▸ Enunciado del ejercicio
Transcribe literalmente, del texto sobre Antonio Beorchia Nigris, el tramo que va desde "Ahí me crié" hasta "eso desde chico.", ambos incluidos.

▸ Fragmento de lectura
Nacido en Italia, Antonio Beorchia Nigris se radicó en Argentina en 1954, y un poco más tarde en nuestro San Juan. Diez años después realizó el hallazgo de la llamada “momia del Cerro El Toro”, al que siguieron otros descubrimientos de santuarios de altura. Fue fundador del Centro de Investigaciones Arqueológicas de Alta Montaña y autor del fantástico trabajo “El enigma de los santuarios indígenas de alta montaña”, que publicó la Universidad Nacional de San Juan.
Su vida amerita todo un libro. Diez tomos de VLOV. Guardarse algunas montañas como sus novias. Por ahora, dejamos que él nos cuente de sí mismo.
Mi comarca
Nací en lo que sería un puesto de aquí, hoy en día, metido entre los bosques, los abetos, los pinos. Era de mi abuelo; tenía 6 vacas. Yo estaba solo, único niño, con mi abuelo y mi madre, que era soltera cuando nací. Después se casó, al estilo de hoy en día: primero tienen los hijos y después se casan.
Ahí me crié hasta que tuve que ir a la escuela, siempre en contacto con la naturaleza. No había agua corriente, ni luz, ni radio, ni teléfono, nada de nada; estábamos todo el tiempo con los animalitos. Mi abuelo me ponía una rana en el bolsillo, un saltamontes. Todo era mágico, muy lindo. Entonces, es lógico mi destino si fui bebiendo eso desde chico.
Viví, luego, en un pueblo muy chico. En aquel entonces tenía dos mil habitantes y quedaba a treinta kilómetros de Austria. Se llama Ampezzo Carnico. Hoy, ese pueblito tiene mil habitantes a duras penas. Es más grande, más hermoso, pero la gente se va o las mujeres no tienen hijos. El clásico problema que tiene toda Europa. Esos mil habitantes son todos viejos; de manera que si yo fuera por allá estaría justo a tono.



Me gusta la gente bien criolla que tiene algo para decirte
Cuando llegué a Argentina tenía 19 años, de manera que mi vida adulta la he pasado toda aquí y me he sentido sumamente bien. Me he identificado con San Juan, con el desierto. Fijate: de lo que son los Alpes, de aquellos bosques muy semejantes a lo que es Bariloche, he venido a este desierto. El desarraigo ha sido muy feliz.
Vinimos como inmigrantes, gratis, no pagamos ni un centavo hasta llegar a San Juan. Desembarcamos Buenos Aires, viajamos en el Augustus, que era un barco lindo en aquel entonces, de once mil toneladas, para pasajeros. Nos metieron en un edificio para inmigrantes. Y ahí fue donde conocí el mate cocido: nos lo dieron con el desayuno.
Eran unos galpones inmensos en el puerto. Y allí vi los primeros indios. Había coyas, bolivianos, de todo. Luego tomamos el tren, el San Martín, que ya no existe más, para llegar hasta aquí a la vieja estación... ¡36 horas para llegar a San Juan! Asientos de madera. Al pasar por San Luis una manga de langostas paró el tren porque empezó a patinar, como si anduviera sobre aceite. Así que ahí nos quedamos unas horas. Venía la máquina, llevaba un vagón por vez o dos y volvía. Allí fue donde tuve el primer contacto con los gauchos... ¡pero los gauchos de veras! Venían con el pollo, con el chivato colgando; me sentí muy bien. ¡Cómo me gustaba, che!

▸ Material proporcionado
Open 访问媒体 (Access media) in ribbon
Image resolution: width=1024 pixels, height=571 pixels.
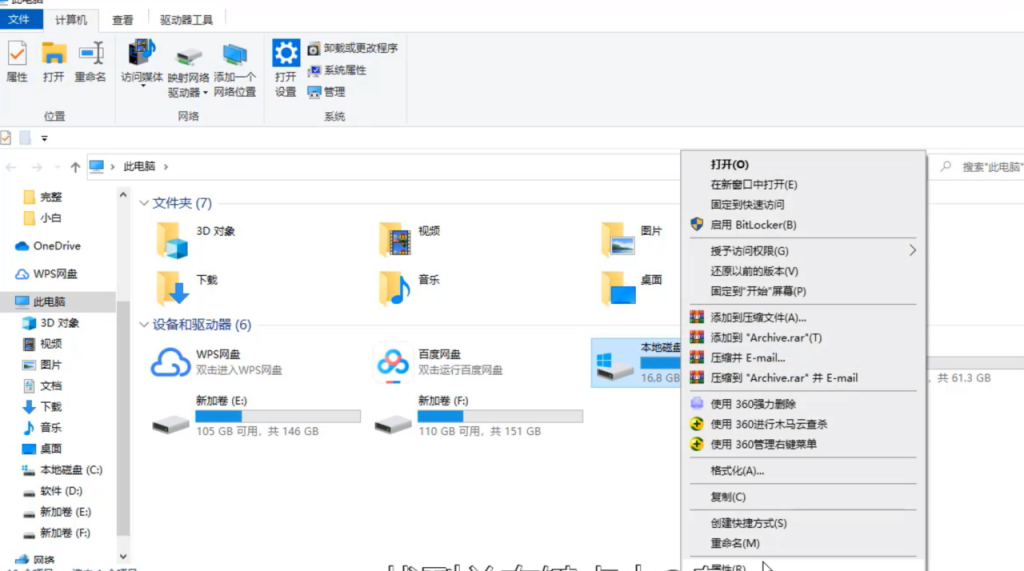click(142, 61)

▸ Respuesta al ejercicio
Ahí me crié hasta que tuve que ir a la escuela, siempre en contacto con la naturaleza. No había agua corriente, ni luz, ni radio, ni teléfono, nada de nada; estábamos todo el tiempo con los animalitos. Mi abuelo me ponía una rana en el bolsillo, un saltamontes. Todo era mágico, muy lindo. Entonces, es lógico mi destino si fui bebiendo eso desde chico.